[Data entries]
..........

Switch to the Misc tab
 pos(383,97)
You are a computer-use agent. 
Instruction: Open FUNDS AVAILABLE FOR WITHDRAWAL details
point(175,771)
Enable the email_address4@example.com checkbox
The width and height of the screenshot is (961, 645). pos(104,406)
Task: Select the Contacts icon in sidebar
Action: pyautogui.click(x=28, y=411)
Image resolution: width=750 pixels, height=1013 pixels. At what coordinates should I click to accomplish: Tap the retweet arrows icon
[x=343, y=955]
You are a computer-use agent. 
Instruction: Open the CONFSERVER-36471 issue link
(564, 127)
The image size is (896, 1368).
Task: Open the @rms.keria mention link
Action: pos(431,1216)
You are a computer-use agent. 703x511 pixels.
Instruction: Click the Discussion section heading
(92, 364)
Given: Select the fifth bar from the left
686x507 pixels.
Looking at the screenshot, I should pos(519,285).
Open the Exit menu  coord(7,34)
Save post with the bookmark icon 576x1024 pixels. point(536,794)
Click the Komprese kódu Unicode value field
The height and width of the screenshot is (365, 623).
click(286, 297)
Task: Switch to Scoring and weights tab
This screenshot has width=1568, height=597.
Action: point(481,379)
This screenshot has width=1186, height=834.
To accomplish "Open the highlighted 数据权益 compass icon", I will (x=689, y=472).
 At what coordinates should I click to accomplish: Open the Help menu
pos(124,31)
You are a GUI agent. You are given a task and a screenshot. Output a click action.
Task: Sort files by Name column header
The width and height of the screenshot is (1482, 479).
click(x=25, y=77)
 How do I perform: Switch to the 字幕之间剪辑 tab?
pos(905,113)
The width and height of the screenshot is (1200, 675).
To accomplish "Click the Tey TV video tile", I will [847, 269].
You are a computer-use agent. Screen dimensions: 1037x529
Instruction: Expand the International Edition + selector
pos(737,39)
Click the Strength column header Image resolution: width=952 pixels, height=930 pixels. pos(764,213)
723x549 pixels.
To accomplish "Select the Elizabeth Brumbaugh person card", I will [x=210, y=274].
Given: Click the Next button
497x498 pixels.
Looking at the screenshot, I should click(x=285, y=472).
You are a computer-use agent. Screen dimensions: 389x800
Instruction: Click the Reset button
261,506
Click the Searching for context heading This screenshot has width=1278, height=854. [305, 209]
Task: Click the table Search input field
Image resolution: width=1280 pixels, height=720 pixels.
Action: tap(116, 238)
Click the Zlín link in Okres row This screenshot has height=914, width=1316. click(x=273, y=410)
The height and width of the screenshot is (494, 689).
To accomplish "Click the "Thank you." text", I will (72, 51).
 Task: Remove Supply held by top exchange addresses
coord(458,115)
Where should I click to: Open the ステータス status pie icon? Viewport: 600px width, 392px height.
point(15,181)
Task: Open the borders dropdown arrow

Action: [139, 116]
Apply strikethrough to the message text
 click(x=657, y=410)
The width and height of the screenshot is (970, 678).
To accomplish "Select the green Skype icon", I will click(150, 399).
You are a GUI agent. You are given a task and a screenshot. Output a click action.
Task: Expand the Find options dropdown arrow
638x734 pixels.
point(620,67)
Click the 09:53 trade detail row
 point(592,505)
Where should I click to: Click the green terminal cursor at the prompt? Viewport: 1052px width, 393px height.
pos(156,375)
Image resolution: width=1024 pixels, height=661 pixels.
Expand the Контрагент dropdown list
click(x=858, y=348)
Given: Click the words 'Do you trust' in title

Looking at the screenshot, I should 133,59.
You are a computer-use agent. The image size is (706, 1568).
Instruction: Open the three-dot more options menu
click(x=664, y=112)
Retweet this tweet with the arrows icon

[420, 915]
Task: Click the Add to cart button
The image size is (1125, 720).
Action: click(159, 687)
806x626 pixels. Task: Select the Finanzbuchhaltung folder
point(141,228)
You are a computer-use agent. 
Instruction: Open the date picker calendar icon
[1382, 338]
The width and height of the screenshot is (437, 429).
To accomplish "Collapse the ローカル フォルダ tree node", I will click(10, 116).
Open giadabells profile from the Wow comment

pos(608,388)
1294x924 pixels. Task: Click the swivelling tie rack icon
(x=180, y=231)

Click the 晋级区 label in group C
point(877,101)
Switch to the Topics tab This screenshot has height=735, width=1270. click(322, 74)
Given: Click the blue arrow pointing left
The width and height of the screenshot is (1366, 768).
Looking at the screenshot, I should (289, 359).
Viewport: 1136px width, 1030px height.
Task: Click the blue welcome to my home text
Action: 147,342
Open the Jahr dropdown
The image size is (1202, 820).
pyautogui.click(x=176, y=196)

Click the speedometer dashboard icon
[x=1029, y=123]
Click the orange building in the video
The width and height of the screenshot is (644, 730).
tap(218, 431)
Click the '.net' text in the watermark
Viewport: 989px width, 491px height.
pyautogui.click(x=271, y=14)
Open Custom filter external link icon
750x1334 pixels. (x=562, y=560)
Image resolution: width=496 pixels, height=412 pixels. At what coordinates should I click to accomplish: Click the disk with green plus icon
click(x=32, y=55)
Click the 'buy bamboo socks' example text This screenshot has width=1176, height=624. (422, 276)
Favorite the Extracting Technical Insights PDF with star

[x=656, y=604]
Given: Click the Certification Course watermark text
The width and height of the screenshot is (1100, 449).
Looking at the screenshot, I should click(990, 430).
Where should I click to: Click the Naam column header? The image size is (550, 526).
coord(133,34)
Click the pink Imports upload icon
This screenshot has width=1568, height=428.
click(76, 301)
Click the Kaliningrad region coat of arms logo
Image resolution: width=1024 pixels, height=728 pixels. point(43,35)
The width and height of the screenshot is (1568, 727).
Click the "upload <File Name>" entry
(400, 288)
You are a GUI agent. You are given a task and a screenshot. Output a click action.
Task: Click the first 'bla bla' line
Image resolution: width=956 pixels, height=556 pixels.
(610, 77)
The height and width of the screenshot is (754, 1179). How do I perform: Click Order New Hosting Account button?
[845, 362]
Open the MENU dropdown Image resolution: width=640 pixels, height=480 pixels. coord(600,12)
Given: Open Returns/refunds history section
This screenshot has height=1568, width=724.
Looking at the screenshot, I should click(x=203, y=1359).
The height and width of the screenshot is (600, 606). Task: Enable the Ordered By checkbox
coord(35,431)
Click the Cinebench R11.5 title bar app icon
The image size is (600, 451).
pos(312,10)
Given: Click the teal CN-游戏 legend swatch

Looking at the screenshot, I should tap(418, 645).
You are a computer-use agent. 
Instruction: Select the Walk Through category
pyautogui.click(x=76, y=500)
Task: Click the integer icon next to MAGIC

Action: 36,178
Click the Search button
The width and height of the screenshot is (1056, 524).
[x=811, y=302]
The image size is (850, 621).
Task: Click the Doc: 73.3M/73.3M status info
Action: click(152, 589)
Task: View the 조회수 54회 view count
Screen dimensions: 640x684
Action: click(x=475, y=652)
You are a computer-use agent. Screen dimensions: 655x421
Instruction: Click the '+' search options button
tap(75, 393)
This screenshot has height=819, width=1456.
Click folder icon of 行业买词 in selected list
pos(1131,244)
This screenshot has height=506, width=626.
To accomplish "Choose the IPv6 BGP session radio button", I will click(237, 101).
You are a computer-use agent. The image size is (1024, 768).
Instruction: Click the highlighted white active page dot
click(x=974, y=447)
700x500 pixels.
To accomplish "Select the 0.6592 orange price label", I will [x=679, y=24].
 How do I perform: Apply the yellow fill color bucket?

..........

▶ **Task statement**: Your reply should contain every record, unchanged and complete.

▶ **Task result**:
Switch to the Misc tab
 pos(383,97)
You are a computer-use agent. 
Instruction: Open FUNDS AVAILABLE FOR WITHDRAWAL details
point(175,771)
Enable the email_address4@example.com checkbox
The width and height of the screenshot is (961, 645). pos(104,406)
Task: Select the Contacts icon in sidebar
Action: pyautogui.click(x=28, y=411)
Image resolution: width=750 pixels, height=1013 pixels. At what coordinates should I click to accomplish: Tap the retweet arrows icon
[x=343, y=955]
You are a computer-use agent. 
Instruction: Open the CONFSERVER-36471 issue link
(564, 127)
The image size is (896, 1368).
Task: Open the @rms.keria mention link
Action: pos(431,1216)
You are a computer-use agent. 703x511 pixels.
Instruction: Click the Discussion section heading
(92, 364)
Given: Select the fifth bar from the left
686x507 pixels.
Looking at the screenshot, I should pos(519,285).
Open the Exit menu  coord(7,34)
Save post with the bookmark icon 576x1024 pixels. point(536,794)
Click the Komprese kódu Unicode value field
The height and width of the screenshot is (365, 623).
click(286, 297)
Task: Switch to Scoring and weights tab
This screenshot has width=1568, height=597.
Action: point(481,379)
This screenshot has width=1186, height=834.
To accomplish "Open the highlighted 数据权益 compass icon", I will (x=689, y=472).
 At what coordinates should I click to accomplish: Open the Help menu
pos(124,31)
You are a GUI agent. You are given a task and a screenshot. Output a click action.
Task: Sort files by Name column header
The width and height of the screenshot is (1482, 479).
click(x=25, y=77)
 How do I perform: Switch to the 字幕之间剪辑 tab?
pos(905,113)
The width and height of the screenshot is (1200, 675).
To accomplish "Click the Tey TV video tile", I will [847, 269].
You are a computer-use agent. Screen dimensions: 1037x529
Instruction: Expand the International Edition + selector
pos(737,39)
Click the Strength column header Image resolution: width=952 pixels, height=930 pixels. pos(764,213)
723x549 pixels.
To accomplish "Select the Elizabeth Brumbaugh person card", I will [x=210, y=274].
Given: Click the Next button
497x498 pixels.
Looking at the screenshot, I should click(x=285, y=472).
You are a computer-use agent. Screen dimensions: 389x800
Instruction: Click the Reset button
261,506
Click the Searching for context heading This screenshot has width=1278, height=854. [305, 209]
Task: Click the table Search input field
Image resolution: width=1280 pixels, height=720 pixels.
Action: tap(116, 238)
Click the Zlín link in Okres row This screenshot has height=914, width=1316. click(x=273, y=410)
The height and width of the screenshot is (494, 689).
To accomplish "Click the "Thank you." text", I will (72, 51).
 Task: Remove Supply held by top exchange addresses
coord(458,115)
Where should I click to: Open the ステータス status pie icon? Viewport: 600px width, 392px height.
point(15,181)
Task: Open the borders dropdown arrow

Action: [139, 116]
Apply strikethrough to the message text
 click(x=657, y=410)
The width and height of the screenshot is (970, 678).
To accomplish "Select the green Skype icon", I will click(150, 399).
You are a GUI agent. You are given a task and a screenshot. Output a click action.
Task: Expand the Find options dropdown arrow
638x734 pixels.
point(620,67)
Click the 09:53 trade detail row
 point(592,505)
Where should I click to: Click the green terminal cursor at the prompt? Viewport: 1052px width, 393px height.
pos(156,375)
Image resolution: width=1024 pixels, height=661 pixels.
Expand the Контрагент dropdown list
click(x=858, y=348)
Given: Click the words 'Do you trust' in title

Looking at the screenshot, I should 133,59.
You are a computer-use agent. The image size is (706, 1568).
Instruction: Open the three-dot more options menu
click(x=664, y=112)
Retweet this tweet with the arrows icon

[420, 915]
Task: Click the Add to cart button
The image size is (1125, 720).
Action: click(159, 687)
806x626 pixels. Task: Select the Finanzbuchhaltung folder
point(141,228)
You are a computer-use agent. 
Instruction: Open the date picker calendar icon
[1382, 338]
The width and height of the screenshot is (437, 429).
To accomplish "Collapse the ローカル フォルダ tree node", I will click(10, 116).
Open giadabells profile from the Wow comment

pos(608,388)
1294x924 pixels. Task: Click the swivelling tie rack icon
(x=180, y=231)

Click the 晋级区 label in group C
point(877,101)
Switch to the Topics tab This screenshot has height=735, width=1270. click(322, 74)
Given: Click the blue arrow pointing left
The width and height of the screenshot is (1366, 768).
Looking at the screenshot, I should (289, 359).
Viewport: 1136px width, 1030px height.
Task: Click the blue welcome to my home text
Action: 147,342
Open the Jahr dropdown
The image size is (1202, 820).
pyautogui.click(x=176, y=196)

Click the speedometer dashboard icon
[x=1029, y=123]
Click the orange building in the video
The width and height of the screenshot is (644, 730).
tap(218, 431)
Click the '.net' text in the watermark
Viewport: 989px width, 491px height.
pyautogui.click(x=271, y=14)
Open Custom filter external link icon
750x1334 pixels. (x=562, y=560)
Image resolution: width=496 pixels, height=412 pixels. At what coordinates should I click to accomplish: Click the disk with green plus icon
click(x=32, y=55)
Click the 'buy bamboo socks' example text This screenshot has width=1176, height=624. (422, 276)
Favorite the Extracting Technical Insights PDF with star

[x=656, y=604]
Given: Click the Certification Course watermark text
The width and height of the screenshot is (1100, 449).
Looking at the screenshot, I should click(990, 430).
Where should I click to: Click the Naam column header? The image size is (550, 526).
coord(133,34)
Click the pink Imports upload icon
This screenshot has width=1568, height=428.
click(76, 301)
Click the Kaliningrad region coat of arms logo
Image resolution: width=1024 pixels, height=728 pixels. point(43,35)
The width and height of the screenshot is (1568, 727).
Click the "upload <File Name>" entry
(400, 288)
You are a GUI agent. You are given a task and a screenshot. Output a click action.
Task: Click the first 'bla bla' line
Image resolution: width=956 pixels, height=556 pixels.
(610, 77)
The height and width of the screenshot is (754, 1179). How do I perform: Click Order New Hosting Account button?
[845, 362]
Open the MENU dropdown Image resolution: width=640 pixels, height=480 pixels. coord(600,12)
Given: Open Returns/refunds history section
This screenshot has height=1568, width=724.
Looking at the screenshot, I should click(x=203, y=1359).
The height and width of the screenshot is (600, 606). Task: Enable the Ordered By checkbox
coord(35,431)
Click the Cinebench R11.5 title bar app icon
The image size is (600, 451).
pos(312,10)
Given: Click the teal CN-游戏 legend swatch

Looking at the screenshot, I should tap(418, 645).
You are a computer-use agent. 
Instruction: Select the Walk Through category
pyautogui.click(x=76, y=500)
Task: Click the integer icon next to MAGIC

Action: 36,178
Click the Search button
The width and height of the screenshot is (1056, 524).
[x=811, y=302]
The image size is (850, 621).
Task: Click the Doc: 73.3M/73.3M status info
Action: click(152, 589)
Task: View the 조회수 54회 view count
Screen dimensions: 640x684
Action: click(x=475, y=652)
You are a computer-use agent. Screen dimensions: 655x421
Instruction: Click the '+' search options button
tap(75, 393)
This screenshot has height=819, width=1456.
Click folder icon of 行业买词 in selected list
pos(1131,244)
This screenshot has height=506, width=626.
To accomplish "Choose the IPv6 BGP session radio button", I will click(237, 101).
You are a computer-use agent. The image size is (1024, 768).
Instruction: Click the highlighted white active page dot
click(x=974, y=447)
700x500 pixels.
To accomplish "Select the 0.6592 orange price label", I will [x=679, y=24].
 How do I perform: Apply the yellow fill color bucket?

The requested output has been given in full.